## Friday, July 22, 2016

### Error Rates During DNA Copying

Chapter 3 of Intermediate Physics for Medicine and Biology discusses the Boltzmann factor. In the homework exercises at the end of the chapter, we include a problem in which you apply the Boltzmann factor to estimate the error rate during the copying of DNA.
Problem 30. The DNA molecule consists of two intertwined linear chains. Sticking out from each monomer (link in the chain) is one of four bases: adenine (A), guanine (G), thymine (T), or cytosine (C). In the double helix, each base from one strand bonds to a base in the other strand. The correct matches, A-T and G-C, are more tightly bound than are the improper matches. The chain looks something like this, where the last bond shown is an “error.”
 A DNA molecule containing an error.
The probability of an error at 300 K is about 10−9 per base pair. Assume that this probability is determined by a Boltzmann factor e−U/kBT, where U is the additional energy required for a mismatch.
(a) Estimate this excess energy.
(b) If such mismatches are the sole cause of mutations in an organism, what would the mutation rate be if the temperature were raised 20° C?
This is a nice simple homework problem that provides practice with the Boltzmann factor and insight into the thermodynamics of base pair copying. Unfortunately, reality is more complicated.

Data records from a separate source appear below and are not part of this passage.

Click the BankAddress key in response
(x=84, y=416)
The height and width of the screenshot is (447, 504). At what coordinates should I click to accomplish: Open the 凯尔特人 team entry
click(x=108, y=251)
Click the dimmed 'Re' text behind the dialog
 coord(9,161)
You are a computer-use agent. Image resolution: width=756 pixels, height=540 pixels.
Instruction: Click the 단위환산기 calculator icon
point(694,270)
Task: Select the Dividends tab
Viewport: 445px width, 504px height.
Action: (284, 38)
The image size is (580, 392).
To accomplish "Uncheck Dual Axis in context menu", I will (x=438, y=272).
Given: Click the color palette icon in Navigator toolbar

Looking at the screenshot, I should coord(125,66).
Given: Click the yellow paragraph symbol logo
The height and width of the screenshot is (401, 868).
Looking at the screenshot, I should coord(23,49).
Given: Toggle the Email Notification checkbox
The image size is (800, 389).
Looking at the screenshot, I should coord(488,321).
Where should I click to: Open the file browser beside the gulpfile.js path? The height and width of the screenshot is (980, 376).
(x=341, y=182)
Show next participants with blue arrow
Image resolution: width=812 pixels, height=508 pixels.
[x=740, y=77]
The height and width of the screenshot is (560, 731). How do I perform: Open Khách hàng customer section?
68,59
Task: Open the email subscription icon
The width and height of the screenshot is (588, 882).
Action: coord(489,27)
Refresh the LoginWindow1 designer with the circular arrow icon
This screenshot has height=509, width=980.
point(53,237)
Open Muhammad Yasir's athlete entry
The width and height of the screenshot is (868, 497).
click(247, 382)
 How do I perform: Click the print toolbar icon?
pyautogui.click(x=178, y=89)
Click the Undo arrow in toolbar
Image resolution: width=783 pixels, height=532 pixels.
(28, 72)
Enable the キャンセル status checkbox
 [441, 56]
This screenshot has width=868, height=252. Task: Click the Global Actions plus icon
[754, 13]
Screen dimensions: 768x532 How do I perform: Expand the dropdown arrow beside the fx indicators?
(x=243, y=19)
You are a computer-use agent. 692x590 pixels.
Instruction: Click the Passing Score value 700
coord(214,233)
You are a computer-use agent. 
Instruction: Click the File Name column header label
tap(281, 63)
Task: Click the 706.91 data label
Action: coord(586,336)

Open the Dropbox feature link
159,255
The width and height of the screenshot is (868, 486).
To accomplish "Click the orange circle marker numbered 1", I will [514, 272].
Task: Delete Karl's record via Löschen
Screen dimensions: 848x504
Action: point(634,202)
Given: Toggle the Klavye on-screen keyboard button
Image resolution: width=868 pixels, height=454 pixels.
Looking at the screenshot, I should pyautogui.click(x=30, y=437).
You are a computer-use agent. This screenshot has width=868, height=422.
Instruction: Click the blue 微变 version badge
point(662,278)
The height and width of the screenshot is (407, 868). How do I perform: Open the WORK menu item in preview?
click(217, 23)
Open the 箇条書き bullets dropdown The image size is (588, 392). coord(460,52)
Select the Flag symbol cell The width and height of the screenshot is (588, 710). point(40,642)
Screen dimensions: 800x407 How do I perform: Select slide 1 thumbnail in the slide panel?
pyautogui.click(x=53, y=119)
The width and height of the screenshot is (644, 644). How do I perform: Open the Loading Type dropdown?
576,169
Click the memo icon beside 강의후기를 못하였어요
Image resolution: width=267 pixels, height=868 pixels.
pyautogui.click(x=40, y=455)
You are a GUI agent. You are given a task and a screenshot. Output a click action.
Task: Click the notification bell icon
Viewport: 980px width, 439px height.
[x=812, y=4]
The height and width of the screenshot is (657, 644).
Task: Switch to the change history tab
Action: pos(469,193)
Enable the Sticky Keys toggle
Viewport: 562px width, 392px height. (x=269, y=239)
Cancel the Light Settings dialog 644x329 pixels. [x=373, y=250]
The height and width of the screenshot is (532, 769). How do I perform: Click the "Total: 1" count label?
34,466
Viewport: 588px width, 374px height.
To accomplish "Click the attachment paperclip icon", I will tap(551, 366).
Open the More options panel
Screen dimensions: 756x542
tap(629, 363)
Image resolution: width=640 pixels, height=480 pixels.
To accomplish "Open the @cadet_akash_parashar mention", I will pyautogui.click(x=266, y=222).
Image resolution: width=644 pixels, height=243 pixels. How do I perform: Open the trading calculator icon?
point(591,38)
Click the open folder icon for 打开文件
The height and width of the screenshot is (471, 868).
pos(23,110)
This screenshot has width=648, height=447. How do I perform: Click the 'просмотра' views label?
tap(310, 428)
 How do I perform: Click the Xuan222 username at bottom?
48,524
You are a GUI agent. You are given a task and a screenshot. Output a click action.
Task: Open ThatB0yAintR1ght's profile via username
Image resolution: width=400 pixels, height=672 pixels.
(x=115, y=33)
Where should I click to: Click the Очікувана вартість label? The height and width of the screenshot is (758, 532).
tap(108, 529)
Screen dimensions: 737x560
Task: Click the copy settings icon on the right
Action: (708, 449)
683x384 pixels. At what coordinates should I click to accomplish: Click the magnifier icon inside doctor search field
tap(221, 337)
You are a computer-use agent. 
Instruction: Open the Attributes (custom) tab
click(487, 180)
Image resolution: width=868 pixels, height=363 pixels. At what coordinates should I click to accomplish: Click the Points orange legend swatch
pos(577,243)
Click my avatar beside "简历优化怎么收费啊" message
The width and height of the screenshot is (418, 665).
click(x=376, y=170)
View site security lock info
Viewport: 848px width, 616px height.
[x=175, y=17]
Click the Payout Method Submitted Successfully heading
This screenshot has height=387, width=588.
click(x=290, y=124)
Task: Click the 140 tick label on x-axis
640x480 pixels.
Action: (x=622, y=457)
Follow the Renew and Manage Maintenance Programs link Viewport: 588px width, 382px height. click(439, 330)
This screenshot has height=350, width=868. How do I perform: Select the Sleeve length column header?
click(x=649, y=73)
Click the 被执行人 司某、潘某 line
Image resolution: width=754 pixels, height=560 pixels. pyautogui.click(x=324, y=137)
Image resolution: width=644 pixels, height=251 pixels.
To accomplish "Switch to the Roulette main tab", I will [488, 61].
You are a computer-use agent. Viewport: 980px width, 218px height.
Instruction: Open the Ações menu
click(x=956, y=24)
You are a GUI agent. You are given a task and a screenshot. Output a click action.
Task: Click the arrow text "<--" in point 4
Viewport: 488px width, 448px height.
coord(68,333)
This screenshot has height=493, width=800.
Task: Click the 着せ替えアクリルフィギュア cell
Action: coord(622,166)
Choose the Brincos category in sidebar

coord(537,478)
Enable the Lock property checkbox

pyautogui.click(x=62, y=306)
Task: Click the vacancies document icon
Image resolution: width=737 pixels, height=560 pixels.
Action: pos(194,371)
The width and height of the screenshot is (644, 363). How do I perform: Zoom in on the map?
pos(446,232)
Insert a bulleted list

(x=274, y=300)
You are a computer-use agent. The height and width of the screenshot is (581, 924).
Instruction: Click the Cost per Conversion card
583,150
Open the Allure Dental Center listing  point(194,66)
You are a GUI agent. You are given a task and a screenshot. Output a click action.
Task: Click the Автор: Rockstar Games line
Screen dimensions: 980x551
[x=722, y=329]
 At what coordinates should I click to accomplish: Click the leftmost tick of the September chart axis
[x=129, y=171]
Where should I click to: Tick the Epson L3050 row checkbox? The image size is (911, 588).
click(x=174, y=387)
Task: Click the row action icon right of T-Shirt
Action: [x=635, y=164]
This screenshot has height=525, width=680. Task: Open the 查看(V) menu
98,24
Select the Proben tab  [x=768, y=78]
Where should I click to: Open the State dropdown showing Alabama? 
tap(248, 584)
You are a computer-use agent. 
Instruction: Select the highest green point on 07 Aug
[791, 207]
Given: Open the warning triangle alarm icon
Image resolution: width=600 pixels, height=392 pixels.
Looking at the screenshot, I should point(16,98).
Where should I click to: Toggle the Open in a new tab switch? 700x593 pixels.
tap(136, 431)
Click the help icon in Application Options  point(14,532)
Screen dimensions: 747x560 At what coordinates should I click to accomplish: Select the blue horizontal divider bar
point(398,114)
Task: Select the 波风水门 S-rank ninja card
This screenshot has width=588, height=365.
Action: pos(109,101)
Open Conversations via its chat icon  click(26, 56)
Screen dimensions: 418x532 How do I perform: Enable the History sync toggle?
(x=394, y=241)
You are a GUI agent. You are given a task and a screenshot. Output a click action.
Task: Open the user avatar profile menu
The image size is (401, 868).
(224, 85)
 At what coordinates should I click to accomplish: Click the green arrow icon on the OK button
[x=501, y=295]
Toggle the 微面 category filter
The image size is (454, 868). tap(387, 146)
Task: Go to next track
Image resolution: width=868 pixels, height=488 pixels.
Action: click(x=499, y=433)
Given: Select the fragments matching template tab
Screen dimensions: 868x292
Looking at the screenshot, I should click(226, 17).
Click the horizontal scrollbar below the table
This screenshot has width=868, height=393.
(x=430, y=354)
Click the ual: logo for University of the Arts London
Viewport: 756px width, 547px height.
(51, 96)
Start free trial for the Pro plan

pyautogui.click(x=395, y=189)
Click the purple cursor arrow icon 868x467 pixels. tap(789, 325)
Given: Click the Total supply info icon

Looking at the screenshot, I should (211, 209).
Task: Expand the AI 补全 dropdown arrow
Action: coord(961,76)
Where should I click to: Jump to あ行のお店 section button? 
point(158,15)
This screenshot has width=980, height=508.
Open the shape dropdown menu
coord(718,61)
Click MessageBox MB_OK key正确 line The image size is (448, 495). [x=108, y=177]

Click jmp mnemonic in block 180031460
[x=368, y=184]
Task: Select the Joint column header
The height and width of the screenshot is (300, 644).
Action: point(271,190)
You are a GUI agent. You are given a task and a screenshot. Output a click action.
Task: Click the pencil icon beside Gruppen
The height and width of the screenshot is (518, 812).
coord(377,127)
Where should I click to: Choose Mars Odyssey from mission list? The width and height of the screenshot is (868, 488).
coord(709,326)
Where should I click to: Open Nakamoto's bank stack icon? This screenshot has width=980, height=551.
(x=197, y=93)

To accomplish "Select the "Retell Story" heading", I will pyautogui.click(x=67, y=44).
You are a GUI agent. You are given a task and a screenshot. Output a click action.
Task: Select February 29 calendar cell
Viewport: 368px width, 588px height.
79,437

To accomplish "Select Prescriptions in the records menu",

 Biophysics: Searching for Principles, by William Bialek.
William Bialek addresses the problem of DNA copying in his book Biophysics: Searching for Principles (Princeton University Press, 2012). He notes that the A typically binds to T. If A were to bind with G, the resulting base pair would be the wrong size and grossly disrupt the DNA double helix (A and G are both large double-ring molecules). However, if A were to bind incorrectly with C, the result would fit okay (C and T are about the same size) at the cost of eliminating one or two hydrogen bonds, which have a total energy of about 10 kBT. Bialek writes
An energy difference of ΔF ~ 10 kBT means that the probability of an incorrect base pairing should be, according to the Boltzmann distribution, e-ΔF/kBT ~ 10−4. A typical protein is 300 amino acids long, which means that it is encoded by about 1000 bases; if the error probability is 10-4, then replication of DNA would introduce roughly one mutation in every tenth protein. For humans, with a billion base pairs in the genome, every child would be born with hundreds of thousands of bases different from his or her parents. If these predicted error rates seem large, they are—real error rates in DNA replication vary across organisms [see the vignette “what is the error rate in transcription and translation” in Cell Biology by the Numbers], but are in the range of 10−8–10−12, so the entire genome can be copied without almost any mistakes.
So, how is the does the error rate become so small? There are enzymes called DNA polymerases that proofread the copied DNA and correct most errors. Because of these enzymes, the overall error rate is far smaller than the 10−4 rate you would estimate from the Boltzmann factor alone.

Our homework problem is therefore a little misleading, but it has redeeming virtues. First, the error we show in the figure is G-A, which would more severely disrupt the DNA's double helix structure. That specific error may well have a higher energy and therefore a lower error rate from the Boltzmann factor alone. Second, the problem illustrates how sensitive the Boltzmann factor is to small changes in energy. If ΔE = 10 kBT, the Boltzmann factor is e−10 = 0.5 × 10−4. If ΔE = 20 kBT, the Boltzmann factor is e−20 = 2 × 10−9. A factor of two increase in energy translates into more than a factor of 10,000 reduction in error rate. Wow!